**What to do**
Output the line containing "Click the arrow" and all subsequent lines of the listing below, copied exactly, with no other lines.

**Records for this task**
◆ ◆ ◆

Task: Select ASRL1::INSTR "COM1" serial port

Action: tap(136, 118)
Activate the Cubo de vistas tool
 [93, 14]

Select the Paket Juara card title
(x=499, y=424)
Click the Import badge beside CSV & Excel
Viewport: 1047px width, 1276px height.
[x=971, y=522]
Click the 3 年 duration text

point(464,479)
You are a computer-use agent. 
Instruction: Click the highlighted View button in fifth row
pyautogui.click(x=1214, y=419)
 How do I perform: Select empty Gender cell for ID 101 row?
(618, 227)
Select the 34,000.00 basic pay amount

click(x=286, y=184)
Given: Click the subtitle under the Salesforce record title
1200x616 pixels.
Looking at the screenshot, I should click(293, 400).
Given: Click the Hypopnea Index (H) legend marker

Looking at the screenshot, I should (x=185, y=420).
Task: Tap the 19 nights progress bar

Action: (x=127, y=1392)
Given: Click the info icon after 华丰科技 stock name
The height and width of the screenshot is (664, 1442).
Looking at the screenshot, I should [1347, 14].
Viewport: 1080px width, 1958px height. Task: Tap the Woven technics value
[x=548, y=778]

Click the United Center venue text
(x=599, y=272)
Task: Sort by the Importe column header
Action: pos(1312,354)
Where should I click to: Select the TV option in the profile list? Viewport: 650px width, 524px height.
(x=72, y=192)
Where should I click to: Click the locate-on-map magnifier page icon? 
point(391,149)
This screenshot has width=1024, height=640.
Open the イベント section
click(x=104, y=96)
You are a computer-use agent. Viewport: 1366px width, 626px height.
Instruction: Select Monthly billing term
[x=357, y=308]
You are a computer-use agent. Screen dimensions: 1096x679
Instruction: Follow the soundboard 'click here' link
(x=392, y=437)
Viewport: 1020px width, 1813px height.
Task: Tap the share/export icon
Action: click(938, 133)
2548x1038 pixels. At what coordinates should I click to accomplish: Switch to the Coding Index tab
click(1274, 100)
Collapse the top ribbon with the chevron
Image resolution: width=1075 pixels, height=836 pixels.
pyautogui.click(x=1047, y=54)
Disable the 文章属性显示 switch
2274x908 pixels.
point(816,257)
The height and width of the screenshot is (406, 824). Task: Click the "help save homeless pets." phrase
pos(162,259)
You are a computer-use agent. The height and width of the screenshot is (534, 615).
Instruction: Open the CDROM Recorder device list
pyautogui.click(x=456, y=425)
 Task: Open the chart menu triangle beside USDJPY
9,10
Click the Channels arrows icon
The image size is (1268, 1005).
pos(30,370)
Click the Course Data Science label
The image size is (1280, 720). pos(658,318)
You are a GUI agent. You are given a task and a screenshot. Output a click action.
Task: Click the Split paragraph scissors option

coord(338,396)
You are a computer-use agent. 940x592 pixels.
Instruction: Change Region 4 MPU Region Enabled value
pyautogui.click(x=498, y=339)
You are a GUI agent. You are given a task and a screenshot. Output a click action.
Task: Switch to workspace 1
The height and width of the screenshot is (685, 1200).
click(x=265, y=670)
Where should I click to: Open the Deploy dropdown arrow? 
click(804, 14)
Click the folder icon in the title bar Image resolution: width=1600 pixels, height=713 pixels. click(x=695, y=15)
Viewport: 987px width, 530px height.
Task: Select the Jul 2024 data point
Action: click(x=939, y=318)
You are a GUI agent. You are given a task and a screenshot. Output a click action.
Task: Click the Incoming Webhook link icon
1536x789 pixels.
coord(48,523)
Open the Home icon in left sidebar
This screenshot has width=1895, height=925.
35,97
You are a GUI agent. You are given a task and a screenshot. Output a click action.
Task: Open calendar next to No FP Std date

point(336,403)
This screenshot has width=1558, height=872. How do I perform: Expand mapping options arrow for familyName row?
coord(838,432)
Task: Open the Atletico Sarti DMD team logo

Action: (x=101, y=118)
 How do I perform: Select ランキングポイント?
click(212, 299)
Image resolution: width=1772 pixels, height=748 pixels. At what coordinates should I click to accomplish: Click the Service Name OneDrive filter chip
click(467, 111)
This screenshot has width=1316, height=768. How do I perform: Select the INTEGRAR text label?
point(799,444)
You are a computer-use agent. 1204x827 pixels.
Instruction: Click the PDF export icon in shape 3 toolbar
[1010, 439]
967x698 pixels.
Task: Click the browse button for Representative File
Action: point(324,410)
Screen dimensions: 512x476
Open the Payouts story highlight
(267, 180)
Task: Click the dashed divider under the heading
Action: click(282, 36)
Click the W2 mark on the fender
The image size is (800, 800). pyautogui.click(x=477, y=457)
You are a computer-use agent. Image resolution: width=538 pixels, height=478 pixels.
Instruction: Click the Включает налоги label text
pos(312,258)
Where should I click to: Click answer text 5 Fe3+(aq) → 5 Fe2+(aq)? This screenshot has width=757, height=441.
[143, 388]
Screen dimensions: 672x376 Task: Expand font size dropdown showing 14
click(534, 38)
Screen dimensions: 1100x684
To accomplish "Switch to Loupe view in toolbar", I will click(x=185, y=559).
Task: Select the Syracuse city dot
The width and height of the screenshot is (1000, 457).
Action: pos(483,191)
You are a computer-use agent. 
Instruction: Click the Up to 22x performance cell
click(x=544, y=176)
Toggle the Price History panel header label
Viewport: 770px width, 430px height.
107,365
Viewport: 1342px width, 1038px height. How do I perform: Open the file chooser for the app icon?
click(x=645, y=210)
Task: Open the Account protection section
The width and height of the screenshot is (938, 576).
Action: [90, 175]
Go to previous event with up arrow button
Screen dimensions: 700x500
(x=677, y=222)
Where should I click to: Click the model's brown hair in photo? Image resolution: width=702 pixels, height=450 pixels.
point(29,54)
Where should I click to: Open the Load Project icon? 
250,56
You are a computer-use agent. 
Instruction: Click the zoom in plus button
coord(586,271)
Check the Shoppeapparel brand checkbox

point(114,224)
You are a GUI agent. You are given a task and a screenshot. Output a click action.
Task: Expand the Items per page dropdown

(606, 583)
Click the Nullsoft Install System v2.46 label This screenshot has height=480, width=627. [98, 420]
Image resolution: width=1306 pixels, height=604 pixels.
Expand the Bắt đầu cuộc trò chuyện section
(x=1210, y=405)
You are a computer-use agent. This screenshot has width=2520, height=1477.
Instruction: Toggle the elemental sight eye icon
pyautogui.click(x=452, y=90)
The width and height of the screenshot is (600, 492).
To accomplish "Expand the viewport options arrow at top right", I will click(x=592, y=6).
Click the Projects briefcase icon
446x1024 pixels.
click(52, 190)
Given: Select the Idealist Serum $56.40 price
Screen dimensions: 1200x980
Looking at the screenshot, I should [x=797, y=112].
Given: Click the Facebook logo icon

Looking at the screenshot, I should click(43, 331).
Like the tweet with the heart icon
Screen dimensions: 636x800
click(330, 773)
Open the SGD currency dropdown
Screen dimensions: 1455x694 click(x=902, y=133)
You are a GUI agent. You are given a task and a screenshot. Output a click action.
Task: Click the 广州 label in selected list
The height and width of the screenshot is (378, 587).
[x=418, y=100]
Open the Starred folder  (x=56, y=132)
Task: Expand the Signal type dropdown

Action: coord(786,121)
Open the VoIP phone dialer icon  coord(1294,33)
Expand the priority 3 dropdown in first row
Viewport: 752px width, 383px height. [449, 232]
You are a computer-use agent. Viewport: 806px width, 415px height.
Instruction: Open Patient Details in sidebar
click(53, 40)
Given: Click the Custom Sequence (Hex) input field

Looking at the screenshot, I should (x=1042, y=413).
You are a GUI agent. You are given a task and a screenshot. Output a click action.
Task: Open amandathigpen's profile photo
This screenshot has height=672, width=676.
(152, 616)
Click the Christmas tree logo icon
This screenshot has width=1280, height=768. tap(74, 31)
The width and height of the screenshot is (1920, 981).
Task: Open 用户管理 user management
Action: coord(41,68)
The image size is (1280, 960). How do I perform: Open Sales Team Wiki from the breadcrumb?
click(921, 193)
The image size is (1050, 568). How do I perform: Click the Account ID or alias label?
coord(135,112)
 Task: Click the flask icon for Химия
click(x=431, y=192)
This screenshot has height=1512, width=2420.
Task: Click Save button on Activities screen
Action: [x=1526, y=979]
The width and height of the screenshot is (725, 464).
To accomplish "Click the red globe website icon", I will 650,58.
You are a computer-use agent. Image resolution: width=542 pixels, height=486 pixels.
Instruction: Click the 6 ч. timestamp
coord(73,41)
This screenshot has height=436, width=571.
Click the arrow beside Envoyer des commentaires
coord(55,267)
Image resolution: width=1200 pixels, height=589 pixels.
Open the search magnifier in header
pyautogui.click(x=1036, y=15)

◆ ◆ ◆

**Reply**
Click the arrow beside Envoyer des commentaires
coord(55,267)
Image resolution: width=1200 pixels, height=589 pixels.
Open the search magnifier in header
pyautogui.click(x=1036, y=15)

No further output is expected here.